Entre 1,5 et 3 milliards d’euros de rentrées fiscales supplémentaires chaque année grâce à l’adoption d’un dispositif de lutte contre une fraude fiscale sophistiquée ? Le gouvernement de Michel Barnier y verrait certainement une aubaine pour trouver de nouvelles recettes dans un budget difficile à faire voter. Et pourtant… Lors de l’examen au Sénat du projet de loi de finances pour l’année 2025, vendredi 29 novembre, le gouvernement a tenté de torpiller un amendement spécifiquement conçu pour mettre un terme à une pratique frauduleuse permettant aux actionnaires étrangers d’entreprises françaises de contourner l’impôt sur les dividendes, le « CumCum ».
Ce tour de passe-passe consiste à transférer momentanément la propriété des actions boursières à des acteurs financiers exonérés d’impôt (banques françaises, fonds de pension canadiens, etc.) avant le versement des dividendes, dans le but d’échapper à la retenue fiscale qui leur est applicable. Il fait perdre chaque année des milliards d’euros à la France, comme l’a révélé l’enquête européenne des « CumEx Files », publiée en 2018 par Le Monde et dix-huit médias européens.
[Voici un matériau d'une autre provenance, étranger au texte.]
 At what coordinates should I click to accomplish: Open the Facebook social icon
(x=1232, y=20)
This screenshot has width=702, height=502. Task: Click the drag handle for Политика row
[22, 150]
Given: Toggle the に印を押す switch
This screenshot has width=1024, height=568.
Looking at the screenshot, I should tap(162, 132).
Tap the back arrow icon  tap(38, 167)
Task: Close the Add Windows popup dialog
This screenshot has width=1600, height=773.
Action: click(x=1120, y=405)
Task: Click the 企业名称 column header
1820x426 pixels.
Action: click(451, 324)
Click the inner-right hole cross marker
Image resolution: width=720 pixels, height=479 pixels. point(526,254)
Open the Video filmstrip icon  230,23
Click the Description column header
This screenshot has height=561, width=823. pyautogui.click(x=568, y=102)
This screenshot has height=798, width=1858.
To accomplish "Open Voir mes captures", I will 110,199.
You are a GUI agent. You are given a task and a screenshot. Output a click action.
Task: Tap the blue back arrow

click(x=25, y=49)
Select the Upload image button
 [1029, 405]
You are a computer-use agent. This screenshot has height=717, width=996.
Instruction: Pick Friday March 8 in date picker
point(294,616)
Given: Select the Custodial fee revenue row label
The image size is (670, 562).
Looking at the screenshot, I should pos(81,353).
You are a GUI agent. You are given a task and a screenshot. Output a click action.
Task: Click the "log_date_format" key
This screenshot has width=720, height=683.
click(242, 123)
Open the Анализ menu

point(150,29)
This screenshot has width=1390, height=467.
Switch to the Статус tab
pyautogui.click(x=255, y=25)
Longtemps ignoré des autorités, le sujet a pris de l’ampleur ces dernières années, à tel point que l’administration fiscale a lancé une série de redressements visant de grandes banques impliquées dans de tels montages : Société générale, BNP Paribas, Natixis, HSBC, Crédit agricole, etc. De son côté, le Parquet national financier a ouvert fin 2021 des enquêtes pénales pour blanchiment de fraude fiscale aggravée.
Longue bataille
Les débats sur le projet de loi de finances à l’Assemblée étaient l’occasion de légiférer sur ce que les banques appellent pudiquement « arbitrage de dividendes ». Le « besoin de justice fiscale », évoqué par le premier ministre Michel Barnier à son arrivée à Matignon en septembre, est réclamé par une partie de l’opinion publique. Et les amendements sur le « CumCum » ne coûteraient pas un centime aux contribuables français, la taxe étant due par les investisseurs étrangers.
Tout semblait converger pour l’adoption d’un dispositif mettant fin à cette pratique abusive, six ans après sa révélation. Les amendements allant dans ce sens ont été nombreux, émanant de tous les bords politiques. Mais lors des discussions en séance, le ministre chargé du budget et des comptes publics a refusé de les soutenir. Laurent Saint-Martin a estimé que ces amendements, mal rédigés, seraient « inopérant[s] » face au « CumCum », qu’il ne qualifie pas de fraude, comme son administration, mais d’« optimisation excessive ».